I peel a banana, cut it into pieces
I can spear into my mouth on knife-tip
like a pirate, as my boss Max used to say,

laughing as he passed from his bear’s lair
through the outer office. Max is dead two years
and it’s the vernal equinox again. Hummingbirds

chase each other when I walk on ocean bluffs
wild with bush sunflowers – dark chocolate hearts,
banana-colored petals. I like my chocolate dark,

dark as those sunflower hearts, but Max loved
milk chocolate with orange centers.
The sweeter the better, he said.

Lilac blooms of low-growing ceanothus
vibrate with bees. Tiny lizards bask on dirt,
race off. While I breathe warm salty air

a friend stumbles, his head strikes concrete,
he’s taken to the E.R. with a deep gash in his scalp.
Max didn’t know his cancer would return.

People fall apart, even me, bumbling
on painful feet and knees.

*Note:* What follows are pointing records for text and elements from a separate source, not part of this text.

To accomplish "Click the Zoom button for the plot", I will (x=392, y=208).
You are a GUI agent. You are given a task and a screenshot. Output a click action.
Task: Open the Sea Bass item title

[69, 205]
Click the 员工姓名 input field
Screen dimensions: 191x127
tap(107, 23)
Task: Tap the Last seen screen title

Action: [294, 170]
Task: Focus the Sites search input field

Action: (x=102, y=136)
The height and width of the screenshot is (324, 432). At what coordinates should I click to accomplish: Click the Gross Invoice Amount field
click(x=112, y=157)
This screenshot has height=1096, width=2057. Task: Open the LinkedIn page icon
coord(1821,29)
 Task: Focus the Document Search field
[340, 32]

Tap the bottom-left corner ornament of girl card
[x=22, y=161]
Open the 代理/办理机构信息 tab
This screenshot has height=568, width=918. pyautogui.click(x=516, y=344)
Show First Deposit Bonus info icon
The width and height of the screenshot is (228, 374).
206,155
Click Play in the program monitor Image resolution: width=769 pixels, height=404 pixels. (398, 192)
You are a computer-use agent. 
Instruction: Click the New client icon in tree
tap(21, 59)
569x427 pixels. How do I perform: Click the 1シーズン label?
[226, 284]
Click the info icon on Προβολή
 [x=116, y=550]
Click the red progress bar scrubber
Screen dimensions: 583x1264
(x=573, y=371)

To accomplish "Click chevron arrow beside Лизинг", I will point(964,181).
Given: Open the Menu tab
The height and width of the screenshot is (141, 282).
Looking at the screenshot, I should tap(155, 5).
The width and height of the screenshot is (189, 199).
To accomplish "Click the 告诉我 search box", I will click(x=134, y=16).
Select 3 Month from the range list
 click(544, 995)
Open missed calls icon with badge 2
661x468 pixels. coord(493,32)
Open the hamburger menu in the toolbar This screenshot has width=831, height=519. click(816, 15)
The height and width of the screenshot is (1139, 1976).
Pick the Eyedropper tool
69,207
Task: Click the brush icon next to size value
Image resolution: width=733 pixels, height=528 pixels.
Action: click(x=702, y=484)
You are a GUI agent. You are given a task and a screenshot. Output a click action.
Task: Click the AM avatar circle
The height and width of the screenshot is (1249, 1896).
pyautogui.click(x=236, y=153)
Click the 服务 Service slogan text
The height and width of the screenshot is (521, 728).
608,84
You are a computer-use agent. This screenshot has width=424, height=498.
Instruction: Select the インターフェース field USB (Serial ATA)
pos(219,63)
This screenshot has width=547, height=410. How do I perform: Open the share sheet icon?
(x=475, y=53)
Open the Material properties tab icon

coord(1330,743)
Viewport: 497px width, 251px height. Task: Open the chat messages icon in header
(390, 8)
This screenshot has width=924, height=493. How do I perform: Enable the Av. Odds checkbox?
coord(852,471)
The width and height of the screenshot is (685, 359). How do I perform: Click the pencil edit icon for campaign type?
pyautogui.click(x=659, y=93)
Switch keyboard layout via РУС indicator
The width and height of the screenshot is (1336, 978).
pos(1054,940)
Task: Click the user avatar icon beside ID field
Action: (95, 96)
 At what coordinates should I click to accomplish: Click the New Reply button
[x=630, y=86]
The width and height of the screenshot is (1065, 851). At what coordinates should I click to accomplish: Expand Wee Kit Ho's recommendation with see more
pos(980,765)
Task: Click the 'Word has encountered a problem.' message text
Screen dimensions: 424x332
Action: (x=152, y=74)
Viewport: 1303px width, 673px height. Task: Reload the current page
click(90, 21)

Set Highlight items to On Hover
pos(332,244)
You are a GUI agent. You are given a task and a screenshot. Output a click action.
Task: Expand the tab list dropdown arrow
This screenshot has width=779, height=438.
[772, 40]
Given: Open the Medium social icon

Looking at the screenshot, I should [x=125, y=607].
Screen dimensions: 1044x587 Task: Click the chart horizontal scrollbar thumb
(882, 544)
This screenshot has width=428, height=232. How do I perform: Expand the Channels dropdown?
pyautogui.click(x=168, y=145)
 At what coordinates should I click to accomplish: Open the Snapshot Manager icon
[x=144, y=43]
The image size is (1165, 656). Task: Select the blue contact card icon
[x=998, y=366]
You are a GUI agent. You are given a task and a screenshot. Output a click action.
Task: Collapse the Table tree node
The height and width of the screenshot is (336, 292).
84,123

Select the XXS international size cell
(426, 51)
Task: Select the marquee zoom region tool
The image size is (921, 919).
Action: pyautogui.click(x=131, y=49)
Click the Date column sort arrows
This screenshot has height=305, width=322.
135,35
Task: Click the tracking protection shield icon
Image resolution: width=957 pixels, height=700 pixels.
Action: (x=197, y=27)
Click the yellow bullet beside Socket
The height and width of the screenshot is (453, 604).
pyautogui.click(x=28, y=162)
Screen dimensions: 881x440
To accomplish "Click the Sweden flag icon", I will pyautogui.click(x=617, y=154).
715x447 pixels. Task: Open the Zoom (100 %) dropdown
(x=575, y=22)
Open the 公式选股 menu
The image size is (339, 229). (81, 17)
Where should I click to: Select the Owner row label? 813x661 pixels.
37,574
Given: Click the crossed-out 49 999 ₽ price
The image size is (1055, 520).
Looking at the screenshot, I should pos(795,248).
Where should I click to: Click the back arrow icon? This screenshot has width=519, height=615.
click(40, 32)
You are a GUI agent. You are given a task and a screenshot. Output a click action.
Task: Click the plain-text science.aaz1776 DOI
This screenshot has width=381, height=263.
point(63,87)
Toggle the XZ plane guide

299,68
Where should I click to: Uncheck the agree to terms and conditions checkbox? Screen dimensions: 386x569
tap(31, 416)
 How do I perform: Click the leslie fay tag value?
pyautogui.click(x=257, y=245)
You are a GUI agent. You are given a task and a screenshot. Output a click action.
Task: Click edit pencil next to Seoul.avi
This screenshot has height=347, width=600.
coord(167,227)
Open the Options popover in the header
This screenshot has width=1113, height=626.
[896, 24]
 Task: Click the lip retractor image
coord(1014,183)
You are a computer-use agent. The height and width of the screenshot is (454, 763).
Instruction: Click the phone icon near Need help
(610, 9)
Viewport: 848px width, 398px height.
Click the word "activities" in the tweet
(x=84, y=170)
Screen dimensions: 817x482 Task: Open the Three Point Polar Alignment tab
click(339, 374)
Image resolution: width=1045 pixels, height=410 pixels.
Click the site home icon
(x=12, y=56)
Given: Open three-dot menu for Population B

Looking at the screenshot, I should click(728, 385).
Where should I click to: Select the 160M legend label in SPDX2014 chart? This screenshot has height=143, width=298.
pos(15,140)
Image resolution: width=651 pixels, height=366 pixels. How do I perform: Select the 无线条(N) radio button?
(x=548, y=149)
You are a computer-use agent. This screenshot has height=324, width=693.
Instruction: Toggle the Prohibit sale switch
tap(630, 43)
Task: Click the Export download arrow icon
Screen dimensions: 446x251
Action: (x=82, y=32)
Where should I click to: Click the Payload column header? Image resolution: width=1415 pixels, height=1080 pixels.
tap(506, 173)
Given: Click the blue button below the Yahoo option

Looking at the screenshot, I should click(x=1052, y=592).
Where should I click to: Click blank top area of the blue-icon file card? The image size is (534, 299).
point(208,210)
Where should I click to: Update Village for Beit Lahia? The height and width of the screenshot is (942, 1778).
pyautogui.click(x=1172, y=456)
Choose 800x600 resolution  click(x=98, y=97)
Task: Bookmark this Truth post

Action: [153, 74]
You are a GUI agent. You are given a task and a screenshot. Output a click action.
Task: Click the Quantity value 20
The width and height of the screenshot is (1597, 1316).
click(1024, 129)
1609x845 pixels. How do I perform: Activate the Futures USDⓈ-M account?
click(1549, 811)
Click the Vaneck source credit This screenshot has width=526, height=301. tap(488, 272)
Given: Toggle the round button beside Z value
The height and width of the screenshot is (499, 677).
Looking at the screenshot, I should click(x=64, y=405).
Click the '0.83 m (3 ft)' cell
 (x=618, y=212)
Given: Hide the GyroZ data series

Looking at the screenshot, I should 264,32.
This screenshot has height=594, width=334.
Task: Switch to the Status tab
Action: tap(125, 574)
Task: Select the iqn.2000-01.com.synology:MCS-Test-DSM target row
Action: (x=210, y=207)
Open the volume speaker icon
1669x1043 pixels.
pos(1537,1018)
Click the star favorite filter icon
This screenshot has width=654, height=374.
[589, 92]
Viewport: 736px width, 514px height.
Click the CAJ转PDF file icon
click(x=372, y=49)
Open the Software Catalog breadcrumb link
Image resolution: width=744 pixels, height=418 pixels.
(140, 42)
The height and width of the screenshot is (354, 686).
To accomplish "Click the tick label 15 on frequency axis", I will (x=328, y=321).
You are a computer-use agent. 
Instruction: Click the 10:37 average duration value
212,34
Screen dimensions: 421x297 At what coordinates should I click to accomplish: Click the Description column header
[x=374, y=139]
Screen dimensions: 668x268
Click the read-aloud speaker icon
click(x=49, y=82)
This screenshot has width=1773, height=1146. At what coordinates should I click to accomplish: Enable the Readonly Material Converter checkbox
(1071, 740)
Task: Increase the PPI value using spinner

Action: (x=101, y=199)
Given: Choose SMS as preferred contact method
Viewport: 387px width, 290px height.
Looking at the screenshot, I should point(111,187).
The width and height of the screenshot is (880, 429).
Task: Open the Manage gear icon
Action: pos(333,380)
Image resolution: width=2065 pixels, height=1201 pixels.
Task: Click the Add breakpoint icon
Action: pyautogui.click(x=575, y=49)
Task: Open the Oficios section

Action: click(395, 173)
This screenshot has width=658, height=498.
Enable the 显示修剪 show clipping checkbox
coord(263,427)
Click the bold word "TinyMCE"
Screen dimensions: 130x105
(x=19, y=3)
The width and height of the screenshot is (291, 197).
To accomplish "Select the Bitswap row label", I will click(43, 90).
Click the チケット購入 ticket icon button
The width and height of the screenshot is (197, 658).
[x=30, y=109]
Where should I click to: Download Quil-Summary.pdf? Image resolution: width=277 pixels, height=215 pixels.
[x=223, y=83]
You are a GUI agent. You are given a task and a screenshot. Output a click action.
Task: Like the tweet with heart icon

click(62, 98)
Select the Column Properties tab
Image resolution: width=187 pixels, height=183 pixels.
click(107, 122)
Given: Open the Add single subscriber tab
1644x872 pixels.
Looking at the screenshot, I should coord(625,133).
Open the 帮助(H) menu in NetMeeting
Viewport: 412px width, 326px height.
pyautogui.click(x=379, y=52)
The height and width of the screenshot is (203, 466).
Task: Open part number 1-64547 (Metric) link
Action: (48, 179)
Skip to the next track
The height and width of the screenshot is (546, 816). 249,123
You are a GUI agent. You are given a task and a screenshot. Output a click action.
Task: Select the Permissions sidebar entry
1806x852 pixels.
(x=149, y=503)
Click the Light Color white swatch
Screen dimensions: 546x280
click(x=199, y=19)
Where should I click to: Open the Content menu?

We’ll come back
not as ourselves but as young and healthy creatures

basking on dirt paths, frisking through the air,
as flowers that make other people think
bananas, chocolate, orange.

*

Keepsake

         For Max Gest

The clock ticks softly
on the shelf below the TV
like a deathwatch beetle.
Late at night I hear it.

Round face full of Roman numerals,
rimmed with gold, set in mahogany,
it graced the law office desk
where I worked a quarter-century

until the boss died.
Huddled in dust,
the timepiece governs nothing
but summons Max,

who often forgot how well
his workers knew their jobs
but would stop lecturing
if I made him laugh.

In the heart of the pandemic
we kept the office going,
each laboring alone
through designated hours.

We spoke only on the phone.
More and more his voice
was wracked with coughing
as the tumors ate his lungs.

His hair grew long.
With a walker and an oxygen tank
he came in nights and weekends,
faithful as the clock that ruled my desk.

Once when I stayed late
and he came early
his smile was radiant,
the skin so taut across his face

it was like listening to a skull:
Every day I wake up
happy I’m still here.
I did not want the clock,

I turned it down three times
but on the last day
as workers came
to haul away boxed files,

donation piles and trash,
I put it in my bag.
It whispers to me
when the world is still.

*

Penelope Moffet is the author of three chapbooks, most recently Cauldron of Hisses (Arroyo Seco Press, 2022). Her poems have been published and are upcoming in many literary journals, including Calyx, Halfway Down the Stairs, ONE ART, Poemeleon, The Rise Up Review, Sheila-Na-Gig Online and Willawaw Journal. She has been awarded artist residencies at Alderworks Alaska, Dorland Mountain Arts, The Mesa Refuge and the Helen R. Whiteley Center. She lives in Los Angeles and has worked as a freelance journalist, a publicist for non-profits, an editor and a legal secretary.